• 演習の目的:
以下のレコードのすべての行について、「checkbox」を「check box」に置き換えて書き直してください。それ以外の部分は一切変えないでください。

════════════════════

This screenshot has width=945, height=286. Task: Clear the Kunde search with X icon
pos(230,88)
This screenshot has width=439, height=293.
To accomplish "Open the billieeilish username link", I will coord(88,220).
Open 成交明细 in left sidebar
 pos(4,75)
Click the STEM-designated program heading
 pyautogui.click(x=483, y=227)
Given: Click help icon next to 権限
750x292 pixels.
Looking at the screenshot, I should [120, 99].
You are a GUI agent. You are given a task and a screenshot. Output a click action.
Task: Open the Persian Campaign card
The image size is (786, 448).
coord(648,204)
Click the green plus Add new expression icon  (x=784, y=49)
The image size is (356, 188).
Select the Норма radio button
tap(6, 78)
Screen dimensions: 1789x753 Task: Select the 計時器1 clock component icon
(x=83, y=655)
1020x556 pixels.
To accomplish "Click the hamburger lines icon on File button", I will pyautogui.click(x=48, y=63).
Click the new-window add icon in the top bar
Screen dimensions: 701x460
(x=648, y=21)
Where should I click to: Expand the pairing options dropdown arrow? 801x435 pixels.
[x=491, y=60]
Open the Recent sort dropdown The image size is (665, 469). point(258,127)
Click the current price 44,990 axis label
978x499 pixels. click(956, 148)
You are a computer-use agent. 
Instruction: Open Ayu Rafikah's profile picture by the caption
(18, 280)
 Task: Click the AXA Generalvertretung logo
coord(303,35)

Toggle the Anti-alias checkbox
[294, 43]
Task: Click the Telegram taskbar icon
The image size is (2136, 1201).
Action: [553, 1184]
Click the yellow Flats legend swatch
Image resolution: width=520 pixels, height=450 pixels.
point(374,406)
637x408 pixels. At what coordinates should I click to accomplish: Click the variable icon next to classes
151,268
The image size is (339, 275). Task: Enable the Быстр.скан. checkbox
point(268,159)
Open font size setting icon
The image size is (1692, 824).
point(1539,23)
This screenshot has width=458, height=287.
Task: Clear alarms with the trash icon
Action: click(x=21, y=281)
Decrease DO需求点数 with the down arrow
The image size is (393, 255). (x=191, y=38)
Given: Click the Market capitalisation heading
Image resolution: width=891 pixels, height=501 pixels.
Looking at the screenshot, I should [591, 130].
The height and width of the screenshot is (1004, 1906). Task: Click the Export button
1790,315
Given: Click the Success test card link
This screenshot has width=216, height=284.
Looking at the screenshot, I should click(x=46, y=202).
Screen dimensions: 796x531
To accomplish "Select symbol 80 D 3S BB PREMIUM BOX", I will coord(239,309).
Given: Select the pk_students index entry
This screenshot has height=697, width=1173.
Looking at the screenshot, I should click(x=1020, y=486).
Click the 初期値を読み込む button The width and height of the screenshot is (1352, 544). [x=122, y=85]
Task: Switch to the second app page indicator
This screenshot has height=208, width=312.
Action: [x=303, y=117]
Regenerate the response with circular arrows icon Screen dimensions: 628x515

════════════════════

• 作業結果:
This screenshot has width=945, height=286. Task: Clear the Kunde search with X icon
pos(230,88)
This screenshot has width=439, height=293.
To accomplish "Open the billieeilish username link", I will coord(88,220).
Open 成交明细 in left sidebar
 pos(4,75)
Click the STEM-designated program heading
 pyautogui.click(x=483, y=227)
Given: Click help icon next to 権限
750x292 pixels.
Looking at the screenshot, I should [120, 99].
You are a GUI agent. You are given a task and a screenshot. Output a click action.
Task: Open the Persian Campaign card
The image size is (786, 448).
coord(648,204)
Click the green plus Add new expression icon  (x=784, y=49)
The image size is (356, 188).
Select the Норма radio button
tap(6, 78)
Screen dimensions: 1789x753 Task: Select the 計時器1 clock component icon
(x=83, y=655)
1020x556 pixels.
To accomplish "Click the hamburger lines icon on File button", I will pyautogui.click(x=48, y=63).
Click the new-window add icon in the top bar
Screen dimensions: 701x460
(x=648, y=21)
Where should I click to: Expand the pairing options dropdown arrow? 801x435 pixels.
[x=491, y=60]
Open the Recent sort dropdown The image size is (665, 469). point(258,127)
Click the current price 44,990 axis label
978x499 pixels. click(956, 148)
You are a computer-use agent. 
Instruction: Open Ayu Rafikah's profile picture by the caption
(18, 280)
 Task: Click the AXA Generalvertretung logo
coord(303,35)

Toggle the Anti-alias check box
[294, 43]
Task: Click the Telegram taskbar icon
The image size is (2136, 1201).
Action: [553, 1184]
Click the yellow Flats legend swatch
Image resolution: width=520 pixels, height=450 pixels.
point(374,406)
637x408 pixels. At what coordinates should I click to accomplish: Click the variable icon next to classes
151,268
The image size is (339, 275). Task: Enable the Быстр.скан. check box
point(268,159)
Open font size setting icon
The image size is (1692, 824).
point(1539,23)
This screenshot has width=458, height=287.
Task: Clear alarms with the trash icon
Action: click(x=21, y=281)
Decrease DO需求点数 with the down arrow
The image size is (393, 255). (x=191, y=38)
Given: Click the Market capitalisation heading
Image resolution: width=891 pixels, height=501 pixels.
Looking at the screenshot, I should [591, 130].
The height and width of the screenshot is (1004, 1906). Task: Click the Export button
1790,315
Given: Click the Success test card link
This screenshot has width=216, height=284.
Looking at the screenshot, I should click(x=46, y=202).
Screen dimensions: 796x531
To accomplish "Select symbol 80 D 3S BB PREMIUM BOX", I will coord(239,309).
Given: Select the pk_students index entry
This screenshot has height=697, width=1173.
Looking at the screenshot, I should click(x=1020, y=486).
Click the 初期値を読み込む button The width and height of the screenshot is (1352, 544). [x=122, y=85]
Task: Switch to the second app page indicator
This screenshot has height=208, width=312.
Action: [x=303, y=117]
Regenerate the response with circular arrows icon Screen dimensions: 628x515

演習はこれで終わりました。